> SOURCE INFORMATION
——

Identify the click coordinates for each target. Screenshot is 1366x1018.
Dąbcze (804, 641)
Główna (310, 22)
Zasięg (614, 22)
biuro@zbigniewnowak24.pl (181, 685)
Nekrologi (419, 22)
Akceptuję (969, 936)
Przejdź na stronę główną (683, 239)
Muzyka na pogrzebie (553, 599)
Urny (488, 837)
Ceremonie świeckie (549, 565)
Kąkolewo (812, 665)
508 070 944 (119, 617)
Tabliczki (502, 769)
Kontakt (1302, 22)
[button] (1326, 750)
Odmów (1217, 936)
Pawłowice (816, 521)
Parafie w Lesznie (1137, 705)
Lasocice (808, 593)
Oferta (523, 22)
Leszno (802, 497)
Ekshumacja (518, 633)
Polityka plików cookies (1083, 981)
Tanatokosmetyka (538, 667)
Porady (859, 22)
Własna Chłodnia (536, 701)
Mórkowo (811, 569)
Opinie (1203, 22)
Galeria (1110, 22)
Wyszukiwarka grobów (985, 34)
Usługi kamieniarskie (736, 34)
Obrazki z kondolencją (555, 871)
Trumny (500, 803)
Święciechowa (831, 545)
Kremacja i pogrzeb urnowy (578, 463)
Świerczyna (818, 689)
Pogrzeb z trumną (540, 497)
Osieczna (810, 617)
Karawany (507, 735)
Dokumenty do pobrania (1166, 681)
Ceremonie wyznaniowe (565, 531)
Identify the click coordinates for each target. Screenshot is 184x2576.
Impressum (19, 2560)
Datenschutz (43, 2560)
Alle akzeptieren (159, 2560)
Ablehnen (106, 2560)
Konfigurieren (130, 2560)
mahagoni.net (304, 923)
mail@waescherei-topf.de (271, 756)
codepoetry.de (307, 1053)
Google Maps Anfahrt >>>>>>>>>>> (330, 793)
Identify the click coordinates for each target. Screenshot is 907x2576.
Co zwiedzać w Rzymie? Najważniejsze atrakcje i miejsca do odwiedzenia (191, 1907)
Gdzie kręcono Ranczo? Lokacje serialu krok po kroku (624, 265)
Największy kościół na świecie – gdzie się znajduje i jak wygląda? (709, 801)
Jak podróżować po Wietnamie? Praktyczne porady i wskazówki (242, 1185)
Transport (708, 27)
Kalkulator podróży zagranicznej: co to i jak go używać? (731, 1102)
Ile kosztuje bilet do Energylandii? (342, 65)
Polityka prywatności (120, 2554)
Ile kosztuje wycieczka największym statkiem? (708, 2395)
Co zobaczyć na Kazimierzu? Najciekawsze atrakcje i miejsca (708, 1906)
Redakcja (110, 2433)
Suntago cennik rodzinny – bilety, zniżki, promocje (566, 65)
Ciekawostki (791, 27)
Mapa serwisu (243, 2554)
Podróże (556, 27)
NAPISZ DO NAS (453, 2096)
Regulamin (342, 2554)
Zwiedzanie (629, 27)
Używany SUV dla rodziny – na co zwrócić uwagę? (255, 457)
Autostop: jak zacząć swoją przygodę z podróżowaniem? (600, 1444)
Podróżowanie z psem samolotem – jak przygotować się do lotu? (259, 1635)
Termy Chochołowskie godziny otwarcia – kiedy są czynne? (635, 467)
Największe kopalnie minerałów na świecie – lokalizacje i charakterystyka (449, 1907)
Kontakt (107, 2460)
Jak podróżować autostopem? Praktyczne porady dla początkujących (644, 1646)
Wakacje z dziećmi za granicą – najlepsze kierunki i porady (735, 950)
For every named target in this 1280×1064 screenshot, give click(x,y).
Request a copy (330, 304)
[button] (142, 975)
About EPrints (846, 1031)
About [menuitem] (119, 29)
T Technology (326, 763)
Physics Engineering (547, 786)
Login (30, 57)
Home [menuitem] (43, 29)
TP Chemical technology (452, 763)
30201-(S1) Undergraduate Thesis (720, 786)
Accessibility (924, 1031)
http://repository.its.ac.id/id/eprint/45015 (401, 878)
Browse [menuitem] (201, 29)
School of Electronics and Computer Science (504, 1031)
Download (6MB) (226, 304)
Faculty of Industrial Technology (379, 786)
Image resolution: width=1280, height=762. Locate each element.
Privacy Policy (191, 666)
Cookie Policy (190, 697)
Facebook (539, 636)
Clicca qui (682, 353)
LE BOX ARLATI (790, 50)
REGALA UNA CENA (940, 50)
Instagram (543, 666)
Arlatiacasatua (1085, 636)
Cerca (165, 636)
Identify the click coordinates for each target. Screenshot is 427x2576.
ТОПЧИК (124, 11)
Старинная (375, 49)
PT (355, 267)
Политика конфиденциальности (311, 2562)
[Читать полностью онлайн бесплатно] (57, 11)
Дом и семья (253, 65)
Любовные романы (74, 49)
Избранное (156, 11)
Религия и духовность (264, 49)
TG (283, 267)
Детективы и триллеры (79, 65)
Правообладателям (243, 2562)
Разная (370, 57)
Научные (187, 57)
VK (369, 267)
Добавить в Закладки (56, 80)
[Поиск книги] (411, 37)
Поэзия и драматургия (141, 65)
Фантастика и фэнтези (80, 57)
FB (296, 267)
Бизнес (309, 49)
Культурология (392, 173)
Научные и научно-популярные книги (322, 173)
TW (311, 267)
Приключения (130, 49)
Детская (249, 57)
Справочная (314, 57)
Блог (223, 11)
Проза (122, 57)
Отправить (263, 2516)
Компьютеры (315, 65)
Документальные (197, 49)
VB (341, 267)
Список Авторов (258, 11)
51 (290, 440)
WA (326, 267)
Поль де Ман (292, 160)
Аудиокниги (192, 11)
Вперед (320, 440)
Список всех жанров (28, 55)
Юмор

——

> PROBLEM TO WORK ON
Search the entries for the word "coordinates". Copy every line where it occurs.

> YOUR SOLUTION
Identify the click coordinates for each target. Screenshot is 1366x1018.
Identify the click coordinates for each target. Screenshot is 184x2576.
Identify the click coordinates for each target. Screenshot is 907x2576.
Identify the click coordinates for each target. Screenshot is 427x2576.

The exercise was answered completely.